CHP'nin İstanbul Büyükşehir Belediye Başkan Adayı Ekrem İmamoğlu'nun Ordu'da VIP salonundaki görüntülerini izleyip izlemediğinin sorulması üzerine ise Erdoğan, şunları aktardı:
"Değerli arkadaşlar, izledim. Biliyorsunuz valiler Başkanların o ildeki nesidir? Temsilcisidir ve devletin valisini bu şekilde bir küfürle anmak kabul edilebilir bir şey değildir. Tabii Vali Bey şu anda valilik olgunluğu içerisinde süreci işletiyor.
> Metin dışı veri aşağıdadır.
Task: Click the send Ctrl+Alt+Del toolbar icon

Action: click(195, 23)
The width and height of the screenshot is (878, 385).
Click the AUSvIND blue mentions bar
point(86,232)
Ben inanıyorum ki Vali Bey, şu seçim sebebiyle sadece belki burada bir suç duyurusunda bulunmuş olabilir ama bunda da artık medya yazılı, görsel, hepsi bilgileri aktarıyor ve bana gelen bilgiler, 'Şu seçim öncesi doğru olmayacağına inandığım için işi hızlandırmak istemiyorum' gibi bir yaklaşımı ki bu zaten çok çok büyük bir olgunluk ama bu işin tabii arda bırakılır bir yanı yoktur. Valimiz inanıyorum ki seçim sonrası da bu işin takipçisi olacaktır. Çünkü bu devletin valisine kimsenin ben edep ederim, ağzıma alamam bu ifadeyi böyle bir ifadeyi kullanma hakkı yoktur, kullanamaz. Demek ki Belediye Başkan Adayı olarak henüz bu devleti tanımamış. Devletteki ilişkileri, protokolü, protokolün çeşitli yerlerdeki giriş çıkışlarını, kimler oraları kullanma hakkını sahiptir, değildir bunları bilmiyor. Tabii bundan dolayı da bu tür hakikaten affedilemez bir yanlışı yapmışlardır. Bundan sonraki süreç, önümüzde bir seçim var. Artık seçimden sonraki süreçtir ama kim bilir bundan sonra da daha neler çıkacak?"
"HALKLA BULUŞMA TOPLANTILARI YAPMAYACAĞIMI KİMSE SÖYLEYEMEZ"
"Bu seçim döneminde miting yapmayacağınız şeklinde yorumlar var. Bu yorumlar doğru mu?" şeklindeki soruya ilişkin ise Erdoğan, "Şu ana kadar bu kısa sürede özellikle de Belediye Başkan Adayımız ve geniş çaplı olarak onlar zaten sürecin içerisindeler. Bundan sonraki kalan son haftaya girerken bu tür halkla kucaklaşma, buluşma toplantıları yapmayacağımı zaten kimse söyleyemez. Bunu da yine biz arkadaşlarla aramızda değerlendirmelerini yapıyoruz ve önümüzdeki hafta içerisinde bu tür planlamalar yapılıp ve halkla buluşmalar çerçevesinde halkımızla inşallah bir arada olmak suretiyle İstanbul'umuzu beraber dolaşacağız. Halkımızla görüşeceğiz. Kaldı ki biz ramazan boyu itibarıyla de zaten birçok organizasyonları yaptık, gerçekleştirdik ama şimdi de halkla buluşmalar şeklinde bazı çalışmaları artık son hafta içerisinde yapmayı planlıyoruz. Arkadaşlar çalışmayı yapıp bize de onlar nasıl bir yol verirlerse ona göre süreci devam ettireceğiz." ifadelerini kullandı.
"AMERİKA SÖZÜNDE DURMADI"
Cumhurbaşkanı Erdoğan, "Münbiç Mutabakatı'nın 1. yılını geride bıraktık. 1 yılı nasıl değerlendiriyorsunuz?" şeklindeki soruyu şöyle yanıtladı:
"Münbiç'le alakalı maalesef tabii stratejik ortağımız Amerika sözünde durmadı ve orada beklenenler olmadı ama beklenenlerin olmaması bizim oradan tamamen elimizi eteğimizi çekmek anlamına gelmez. Biz, Münbiç'le ilgili bütün planlamalarımızı aynı şekilde koruyoruz ve bunu yine aynen devam ettireceğiz. İşte Tel Rıfat'ta aynı şekilde, İdlib'de aynı şekilde ve görüşmeleri Milli Savunma Bakanımız muhataplarıyla, Dışişleri Bakanımız muhataplarıyla, istihbarat muhataplarıyla yapıyor. Burada durmak, çekilmek diye bir şey yok ama verilen sözler ne yazık ki tabii yerine gelmedi, gelmiyor ama biz oraları kesinlikle bırakamayız. Münbiç'ti, Fırat'ın doğusuydu, buralar üzerindeki çalışmalarımızı aynı titizlikle devam ettiriyoruz, ettireceğiz."